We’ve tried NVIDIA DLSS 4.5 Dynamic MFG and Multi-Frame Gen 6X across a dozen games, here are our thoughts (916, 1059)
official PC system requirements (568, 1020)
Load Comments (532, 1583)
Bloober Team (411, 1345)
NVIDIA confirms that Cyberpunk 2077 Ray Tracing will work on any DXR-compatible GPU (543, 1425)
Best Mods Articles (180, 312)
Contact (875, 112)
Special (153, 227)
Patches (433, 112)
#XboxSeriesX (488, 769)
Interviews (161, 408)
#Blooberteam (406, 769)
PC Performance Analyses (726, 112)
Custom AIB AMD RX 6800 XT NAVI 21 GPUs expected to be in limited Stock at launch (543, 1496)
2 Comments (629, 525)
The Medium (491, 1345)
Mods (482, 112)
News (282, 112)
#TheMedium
○ ○ ○ ○
● STATED TASK
Can you write out all of the items above again, keeping each one's wording, with every coordinate in the answers shifted by -109?

● RESULT OF THIS TASK
We’ve tried NVIDIA DLSS 4.5 Dynamic MFG and Multi-Frame Gen 6X across a dozen games, here are our thoughts (807, 950)
official PC system requirements (459, 911)
Load Comments (423, 1474)
Bloober Team (302, 1236)
NVIDIA confirms that Cyberpunk 2077 Ray Tracing will work on any DXR-compatible GPU (434, 1316)
Best Mods Articles (71, 203)
Contact (766, 3)
Special (44, 118)
Patches (324, 3)
#XboxSeriesX (379, 660)
Interviews (52, 299)
#Blooberteam (297, 660)
PC Performance Analyses (617, 3)
Custom AIB AMD RX 6800 XT NAVI 21 GPUs expected to be in limited Stock at launch (434, 1387)
2 Comments (520, 416)
The Medium (382, 1236)
Mods (373, 3)
News (173, 3)
#TheMedium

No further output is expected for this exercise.